Tuesday, May 2, 2017
--I don't think I've been this excited to review a show in forever. I hope to have these reviews up after every episode, but it may be every other week (sort of a la Westworld).
--The opening credits were perfect; a harmony of new and old bringing together classic religious iconography (the Buddha, the crucifixion) with the new (neon, machines, drugs).
--The Bilquis sex scene was spot on.
--Ian McShane is doing god's own work as Mr. Wednesday and Ricky Whittle isn't far behind.
--"Even a salad would do."
--Mr. Wednesday is right...Shadow Moon is "one outlandishly improbable name!"
--There's a lot of social commentary woven into this episode. It's not subtle but the show doesn't need to make their visual cues into text by having characters comment on it, which is welcome since other TV shows are using some of the same motifs but going out of their way to talk about said motifs.
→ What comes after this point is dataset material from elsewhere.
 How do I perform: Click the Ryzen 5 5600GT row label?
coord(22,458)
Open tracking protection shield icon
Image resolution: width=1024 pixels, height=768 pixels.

For example, the episode is book-ended by two heavily violent scenes against some sort of "Other." To open we have Viking immigrants who come to the new world, hungry and miserable, and met with hostility and violence. To close we have a black man strung up a tree, lynching style, by "men" who appear to be Caucasian.
--I am thrilled that this opening episode included one of my all time favorite quotes from the novel: "We have reprogrammed reality. Religion is the operating system and prayers are just so much fucking spam."
--"You're just the first person I've talked to who wasn't an asshole." "Give me time."